(Stored data)
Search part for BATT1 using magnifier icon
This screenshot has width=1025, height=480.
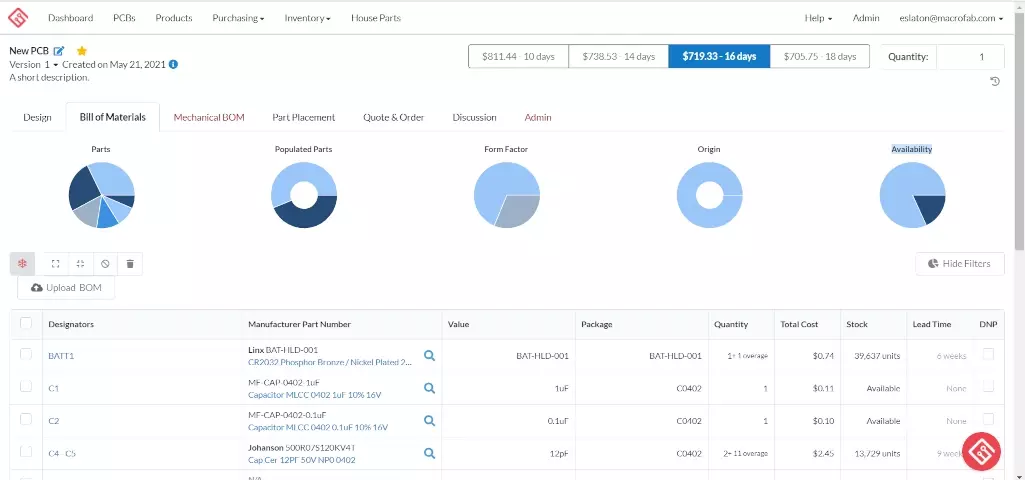tap(429, 355)
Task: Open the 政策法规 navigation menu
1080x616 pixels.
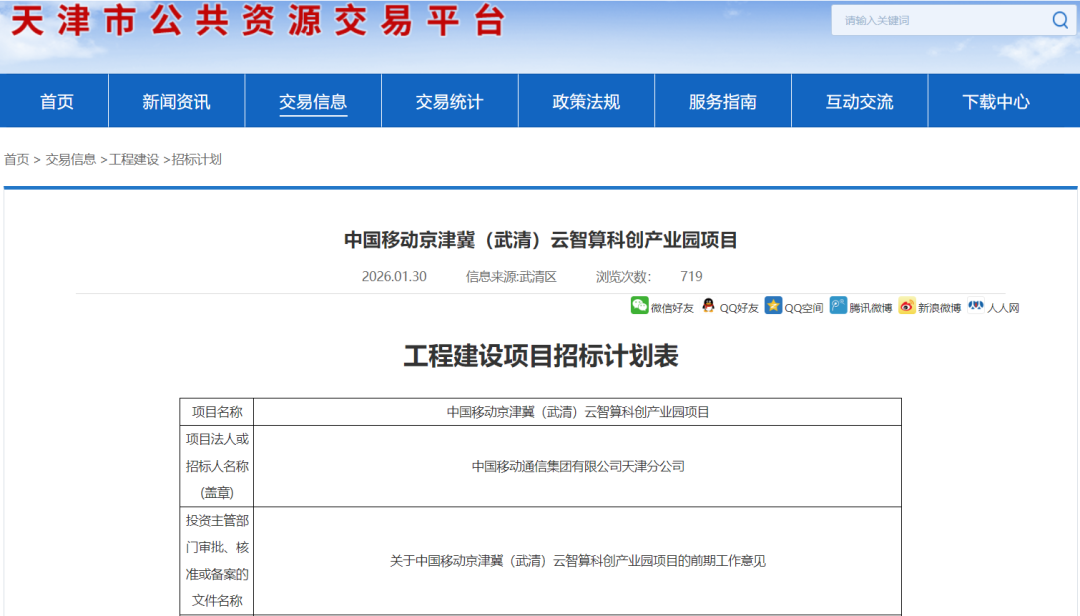Action: coord(586,101)
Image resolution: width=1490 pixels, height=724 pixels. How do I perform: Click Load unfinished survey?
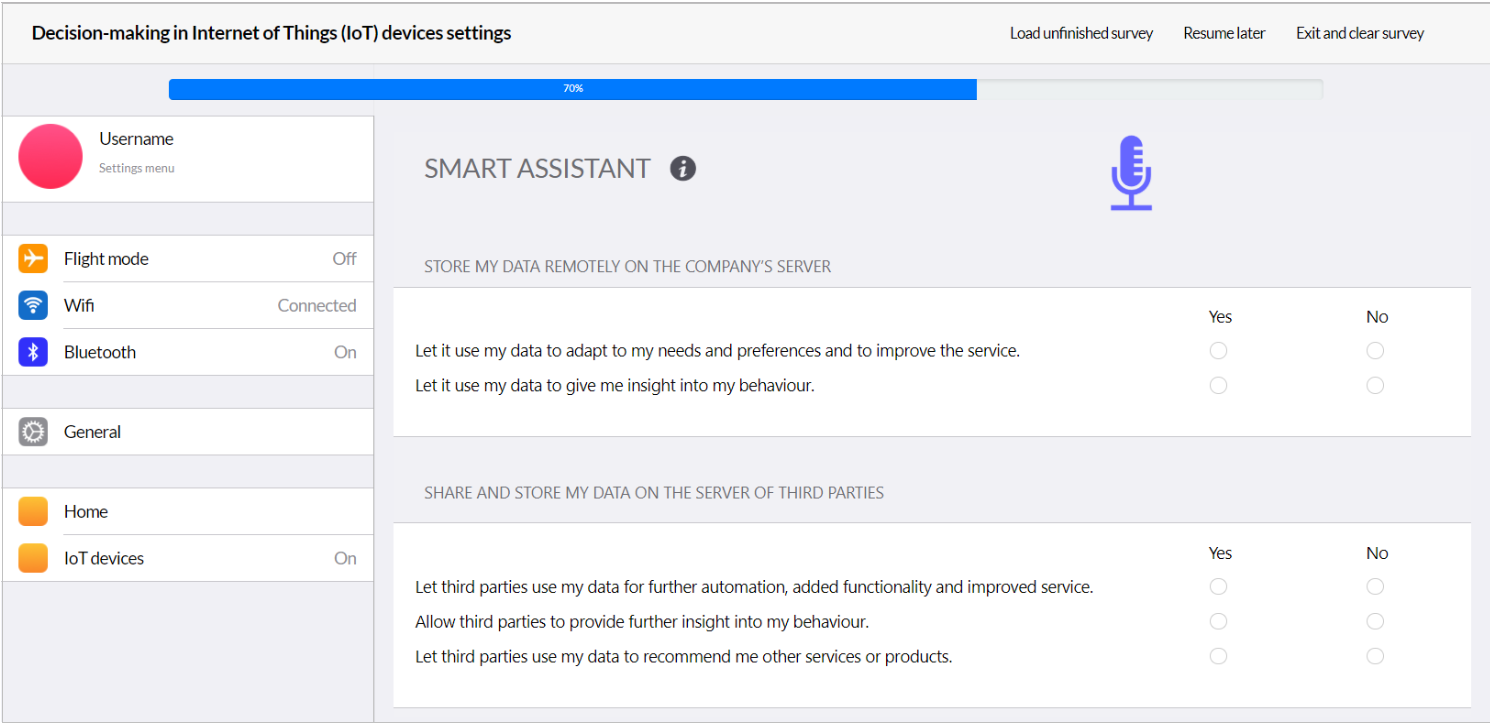(x=1081, y=32)
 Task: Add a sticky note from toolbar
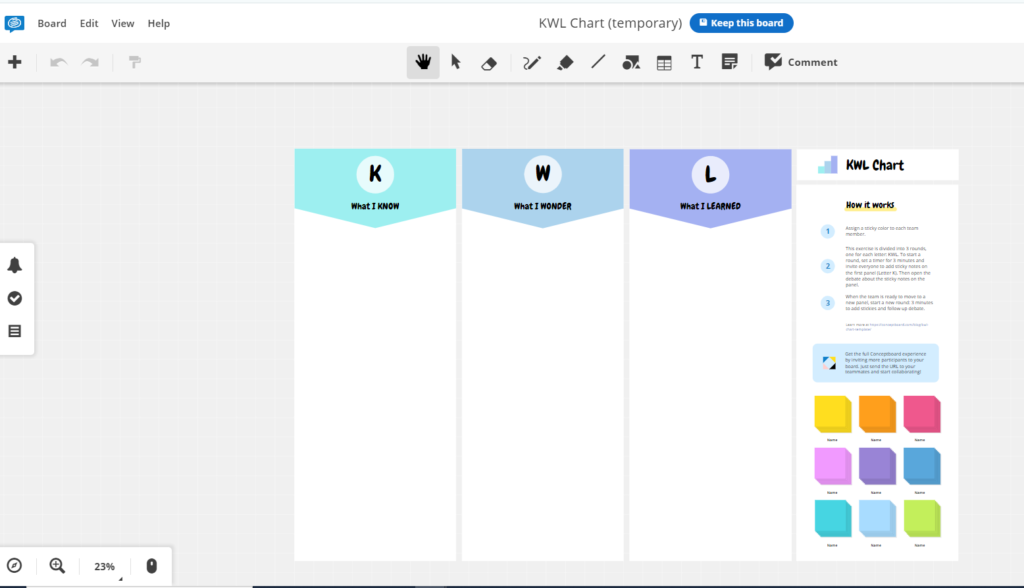tap(730, 62)
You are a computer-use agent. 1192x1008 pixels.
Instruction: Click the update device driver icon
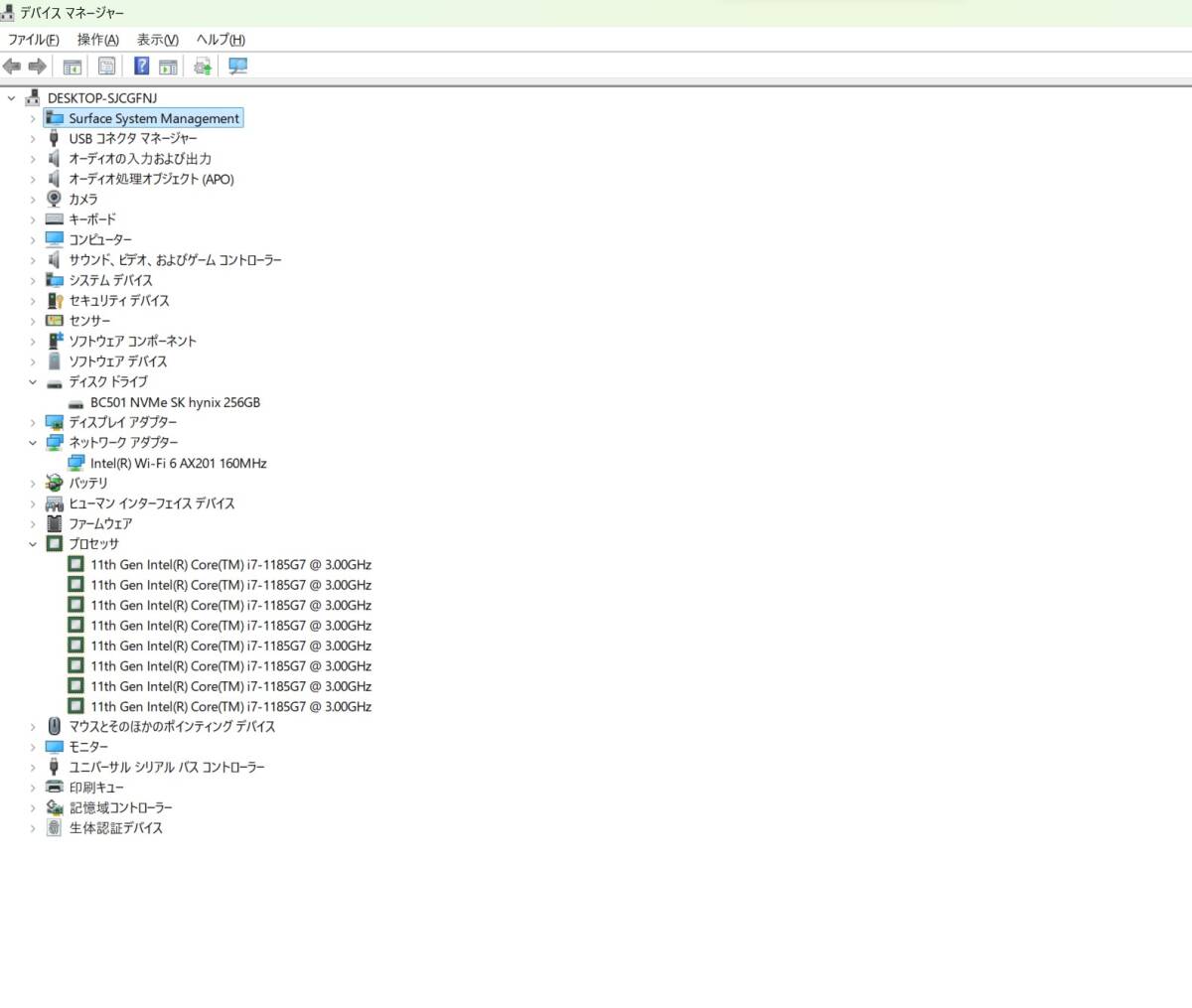click(203, 67)
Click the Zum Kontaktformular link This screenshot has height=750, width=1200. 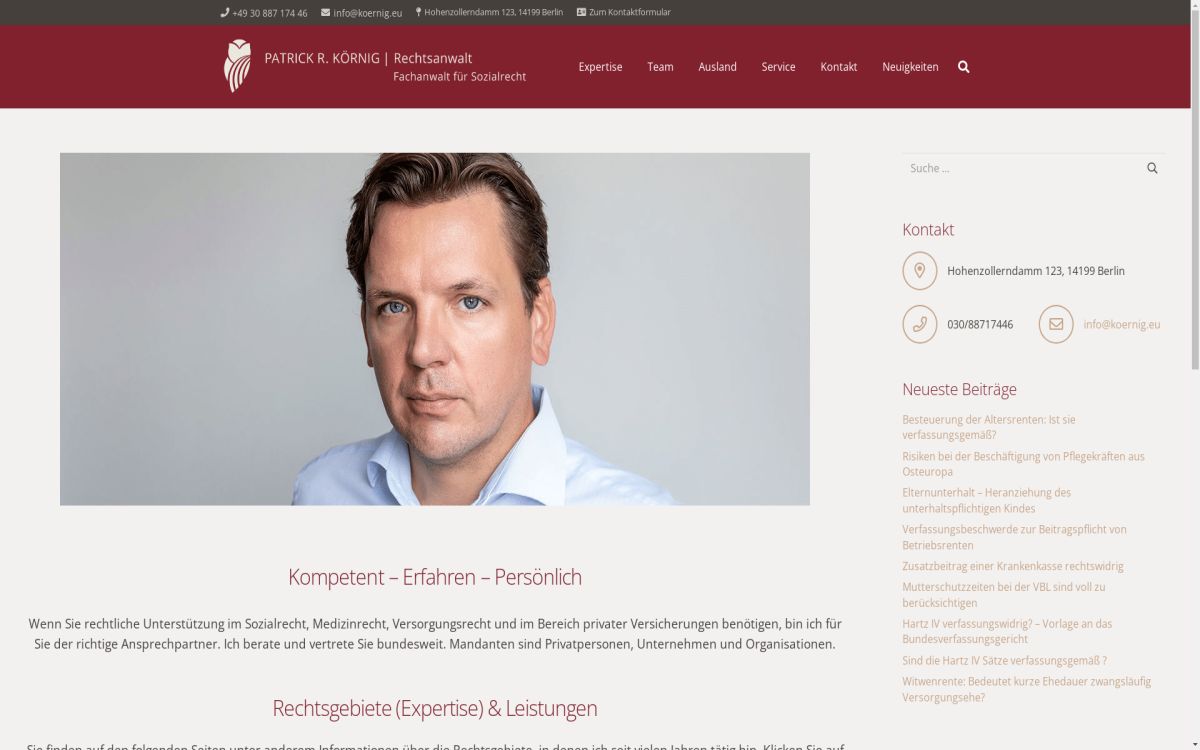630,13
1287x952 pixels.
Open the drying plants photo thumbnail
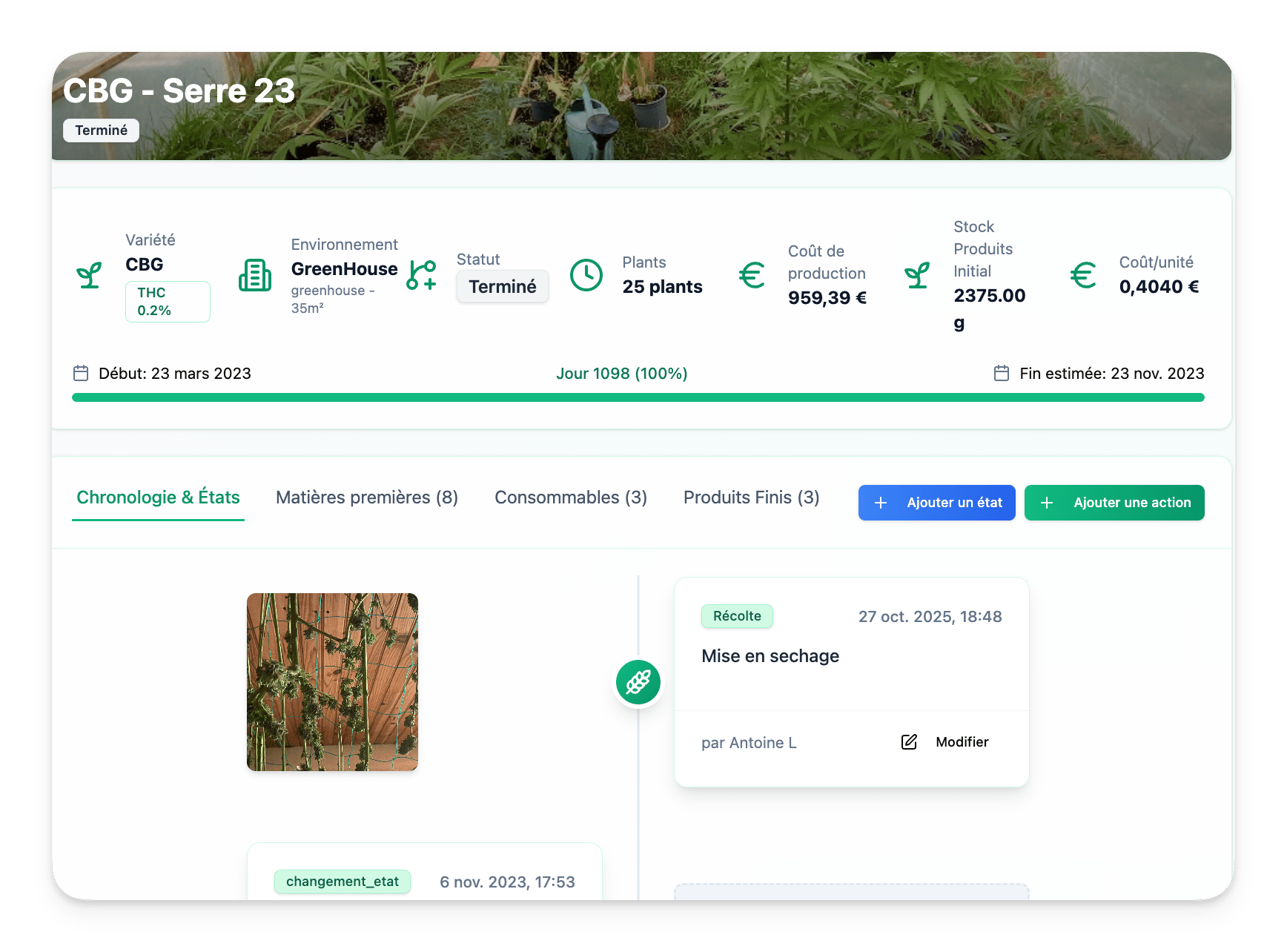[332, 682]
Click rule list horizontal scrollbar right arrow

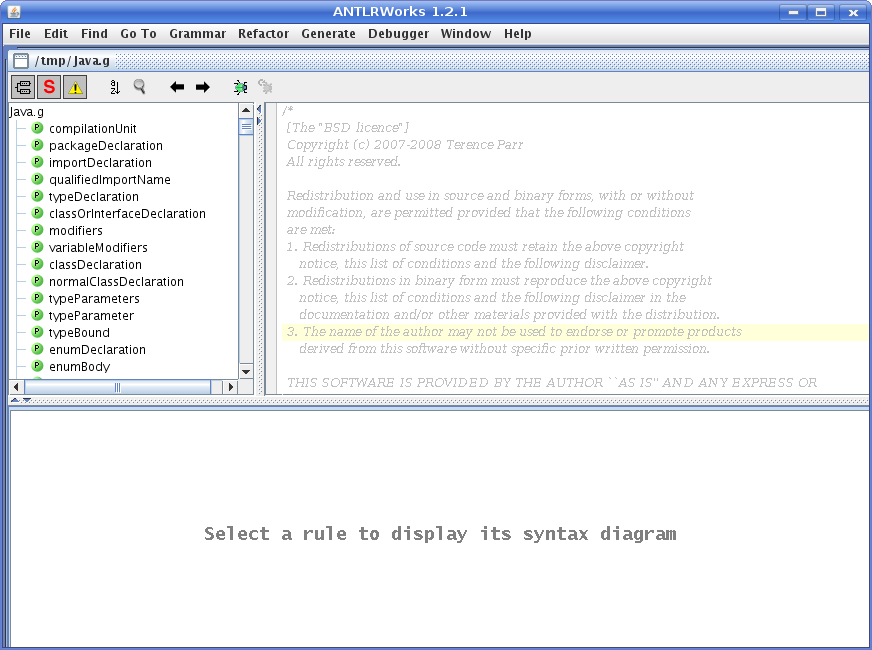point(231,387)
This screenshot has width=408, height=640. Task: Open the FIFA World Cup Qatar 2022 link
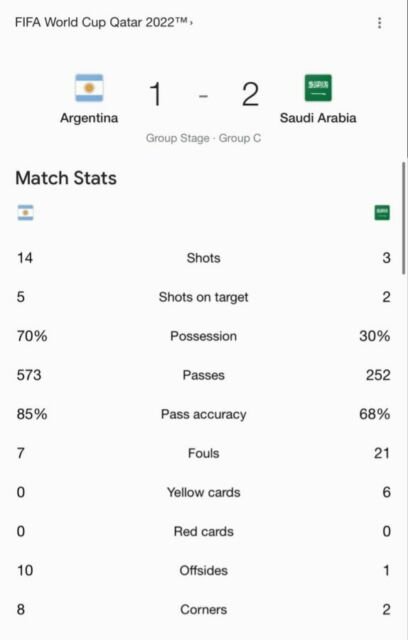pyautogui.click(x=101, y=22)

▶ _AIM OF THE EXERCISE_
Beginning with the line that contains "Open the drying plants photo thumbnail", reproduce every line through the end of the records above exactly, leaving pictures out.

▶ _EXERCISE OUTPUT_
Open the drying plants photo thumbnail
[332, 682]
Click rule list horizontal scrollbar right arrow

point(231,387)
This screenshot has width=408, height=640. Task: Open the FIFA World Cup Qatar 2022 link
pyautogui.click(x=101, y=22)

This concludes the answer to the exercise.